En parlant de temps, nous avons décidé d’arrêter de courir après, nous sommes en voyage et non  pas en compétition. Il est temps de prendre les jours comme ils viennent et la météo qui va avec, de s’adapter sans pédaler comme des fous pour essayer de toujours rattraper le temps perdu !  Nous ferons passer le plaisir avant tout car nous avons pour l’instant l’impression d’être trop souvent « dans le dur », nous espérons que l’année qui arrive saura nous donner un petit coup de pouce et une météo plus clémente pour pouvoir pédaler dans de meilleures conditions.

 

Joyeuses fêtes de fin d’année à tous.

Feliz Navidad !

 

12 Responses to " La Carretera Austral, route mythique au coeur du Chili "

  1. NORMAND dit :

    vos articles sont toujours super intéressants et émouvants, c’est réconfortant de voir ces gens simples et si accueillants, nous qui vivons dan une société de surconsommation et qui connaissons à peine le nom de nos voisins

  2. Alex dit :

    Bonnes fêtes de fin d’année à vous aussi.
    On pense bien à vous

    Biz
    Alex BM

  3. VIRIEUX dit :

    Faire plaisir aux autres ce que vous faites a travers vos photos et commentaires, vivre l’instant présent, sont deux points qui vous permettent d’être heureux, l’objectif sera atteint avec une adaptation à l’instant peu importe le temps écoulé. biz Jean marc Catherine.

  4. Fournel dit :

    Bravo les jeunes . Nous sommes émerveillés par votre récit.

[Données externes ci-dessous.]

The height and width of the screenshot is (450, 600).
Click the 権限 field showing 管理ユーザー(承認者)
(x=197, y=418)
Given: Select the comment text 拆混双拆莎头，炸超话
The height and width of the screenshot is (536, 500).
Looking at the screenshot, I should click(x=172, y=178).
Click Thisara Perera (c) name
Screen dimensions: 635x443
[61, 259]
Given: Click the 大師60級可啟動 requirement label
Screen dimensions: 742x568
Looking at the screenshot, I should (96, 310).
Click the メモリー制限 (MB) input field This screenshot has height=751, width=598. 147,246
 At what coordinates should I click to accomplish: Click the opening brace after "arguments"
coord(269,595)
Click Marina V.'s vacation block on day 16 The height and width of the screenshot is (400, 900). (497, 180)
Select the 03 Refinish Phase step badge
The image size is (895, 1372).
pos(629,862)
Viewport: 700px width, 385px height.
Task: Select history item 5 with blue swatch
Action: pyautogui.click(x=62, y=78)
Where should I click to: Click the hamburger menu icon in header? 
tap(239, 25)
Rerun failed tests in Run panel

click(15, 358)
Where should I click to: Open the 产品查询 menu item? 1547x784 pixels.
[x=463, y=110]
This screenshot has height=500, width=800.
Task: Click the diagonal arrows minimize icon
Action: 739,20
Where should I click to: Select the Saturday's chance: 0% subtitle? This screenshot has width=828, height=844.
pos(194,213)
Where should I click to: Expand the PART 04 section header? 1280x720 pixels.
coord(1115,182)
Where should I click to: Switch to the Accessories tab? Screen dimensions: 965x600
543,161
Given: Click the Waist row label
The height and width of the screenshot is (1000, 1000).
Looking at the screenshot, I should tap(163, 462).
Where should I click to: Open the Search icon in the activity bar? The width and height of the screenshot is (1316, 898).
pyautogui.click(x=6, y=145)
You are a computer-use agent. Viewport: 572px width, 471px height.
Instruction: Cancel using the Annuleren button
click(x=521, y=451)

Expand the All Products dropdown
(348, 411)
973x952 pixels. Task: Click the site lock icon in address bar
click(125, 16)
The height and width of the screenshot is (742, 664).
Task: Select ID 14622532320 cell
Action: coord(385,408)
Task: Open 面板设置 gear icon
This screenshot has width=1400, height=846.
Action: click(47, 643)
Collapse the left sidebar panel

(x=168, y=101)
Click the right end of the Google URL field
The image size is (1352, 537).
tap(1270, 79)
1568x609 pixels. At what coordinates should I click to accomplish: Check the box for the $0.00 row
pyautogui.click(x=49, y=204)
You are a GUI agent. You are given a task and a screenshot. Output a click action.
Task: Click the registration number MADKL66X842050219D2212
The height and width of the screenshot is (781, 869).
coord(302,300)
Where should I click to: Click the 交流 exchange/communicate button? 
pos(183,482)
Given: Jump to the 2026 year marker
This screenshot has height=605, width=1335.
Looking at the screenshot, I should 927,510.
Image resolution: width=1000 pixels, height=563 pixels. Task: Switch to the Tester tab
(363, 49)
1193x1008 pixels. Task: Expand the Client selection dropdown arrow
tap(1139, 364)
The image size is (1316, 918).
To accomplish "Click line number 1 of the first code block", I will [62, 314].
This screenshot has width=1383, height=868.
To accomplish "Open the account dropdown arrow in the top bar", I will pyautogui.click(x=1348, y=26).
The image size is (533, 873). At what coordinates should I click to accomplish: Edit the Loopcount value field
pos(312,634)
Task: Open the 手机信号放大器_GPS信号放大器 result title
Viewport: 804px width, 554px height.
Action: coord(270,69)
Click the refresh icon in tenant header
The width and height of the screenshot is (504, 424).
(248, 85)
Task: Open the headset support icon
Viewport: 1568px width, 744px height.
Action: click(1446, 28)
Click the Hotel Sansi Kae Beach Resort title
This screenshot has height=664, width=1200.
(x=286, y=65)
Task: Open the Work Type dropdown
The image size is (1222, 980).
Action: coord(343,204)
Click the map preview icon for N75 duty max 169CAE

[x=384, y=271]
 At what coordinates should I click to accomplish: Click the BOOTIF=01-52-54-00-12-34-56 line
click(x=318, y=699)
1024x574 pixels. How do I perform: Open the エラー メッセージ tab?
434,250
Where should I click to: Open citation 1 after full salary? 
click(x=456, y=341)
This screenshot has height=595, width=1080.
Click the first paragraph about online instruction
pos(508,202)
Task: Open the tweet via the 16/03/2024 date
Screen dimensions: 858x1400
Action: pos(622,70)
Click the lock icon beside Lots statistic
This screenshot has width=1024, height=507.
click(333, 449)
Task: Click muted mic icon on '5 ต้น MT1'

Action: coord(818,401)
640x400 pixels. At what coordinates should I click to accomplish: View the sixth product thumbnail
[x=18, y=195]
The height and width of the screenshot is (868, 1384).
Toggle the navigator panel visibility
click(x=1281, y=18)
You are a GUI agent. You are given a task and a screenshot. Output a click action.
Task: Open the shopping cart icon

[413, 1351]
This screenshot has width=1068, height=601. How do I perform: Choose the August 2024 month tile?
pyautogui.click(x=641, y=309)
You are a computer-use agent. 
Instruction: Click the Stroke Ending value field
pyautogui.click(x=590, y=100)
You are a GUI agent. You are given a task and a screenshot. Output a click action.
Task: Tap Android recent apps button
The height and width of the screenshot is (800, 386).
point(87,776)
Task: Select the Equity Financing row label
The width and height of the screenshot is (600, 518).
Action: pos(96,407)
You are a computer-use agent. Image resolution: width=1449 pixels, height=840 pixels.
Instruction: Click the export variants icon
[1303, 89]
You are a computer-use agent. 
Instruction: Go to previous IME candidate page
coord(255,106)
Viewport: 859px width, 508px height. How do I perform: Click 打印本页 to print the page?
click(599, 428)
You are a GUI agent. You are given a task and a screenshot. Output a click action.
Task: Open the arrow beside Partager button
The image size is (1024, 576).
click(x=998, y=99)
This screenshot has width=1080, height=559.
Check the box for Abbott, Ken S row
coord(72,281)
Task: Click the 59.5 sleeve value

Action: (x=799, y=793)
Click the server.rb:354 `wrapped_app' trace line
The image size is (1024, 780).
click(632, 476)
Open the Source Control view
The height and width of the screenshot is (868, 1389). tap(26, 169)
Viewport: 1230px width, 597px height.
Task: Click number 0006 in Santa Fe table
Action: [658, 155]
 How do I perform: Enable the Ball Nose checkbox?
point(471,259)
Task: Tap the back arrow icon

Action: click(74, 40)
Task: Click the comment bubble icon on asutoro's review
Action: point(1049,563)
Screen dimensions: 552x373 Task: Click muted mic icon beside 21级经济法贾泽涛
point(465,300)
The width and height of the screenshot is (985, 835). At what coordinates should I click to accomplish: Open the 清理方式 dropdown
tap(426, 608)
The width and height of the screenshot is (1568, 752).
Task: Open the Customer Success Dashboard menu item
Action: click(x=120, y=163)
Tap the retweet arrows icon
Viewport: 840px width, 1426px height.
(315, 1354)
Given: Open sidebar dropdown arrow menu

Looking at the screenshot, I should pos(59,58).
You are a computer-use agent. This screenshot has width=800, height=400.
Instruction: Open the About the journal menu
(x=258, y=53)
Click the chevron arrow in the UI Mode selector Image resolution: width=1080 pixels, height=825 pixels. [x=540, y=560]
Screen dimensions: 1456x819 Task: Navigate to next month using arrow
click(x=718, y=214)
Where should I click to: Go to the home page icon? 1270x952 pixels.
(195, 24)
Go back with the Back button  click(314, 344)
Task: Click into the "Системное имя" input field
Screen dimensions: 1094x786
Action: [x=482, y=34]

Continuez à nous faire rêver! Bonnes fêtes de fin d’année,. Bisous a vous 2.Claudine et Lulu

  5. Valérie dit :

    Coucou les aventuriers,
    Quel plaisir de vous lire et vous voir.Malgré les galères vous respirez le bonheur,votre récit est formidable comme vos rencontres, vos images… votre vie tout simplement.
    Merci encore de partager cette belle expérience:)j ai hâte de découvrir la suite notamment votre Noël:)
    Joyeux Noël à vous deux.
    Prenez bien soin de vous
    Gros bisoussss
    Valérie K wash

  6. Mario runco dit :

    Joyeux noël à vous les amis
    L aventure c est ca aussi partir sans savoir
    Vous êtes grands … profond respect pour ce que vous faites
    J adore vous lire et voir vos images et vidéos
    Et Vincent pourquoi tu as pris un vélo lol?
    Je vous embrasse très fort

    • Merci beaucoup pour ton message l’ami, en espérant que tu as passé un bon Noël. On espère aussi que tu vas bien et que de ton coté t’es projets avance et surtout que tu as la forme pour pouvoir les accomplir.
      On a enfin fait notre premier footing hier veille de Noël (quel plaisir), mais avec la fatigue du vélo et les conditions pas toujours évidente le soir, il est très très difficile de se motiver… En tout cas porte bien et entraine toi comme il faut, on t’embrasse très fort.

  7. Olive dit :

    Bonne fêtes à vous et a tous ceux que vous croiserez au cours de votre fabuleux périple !
    Merci de nous faire partager cette fantastique aventure !
    Bon courage et beaucoup de plaisir à vous !
    Olive

  8. DEVENOT Michel dit :

    Nous avons découvert votre aventure par Sylvie et Jean Marc nos amis , de très beaux paysages qui font rêver .Bonne année et surtout bonne route pour la suite.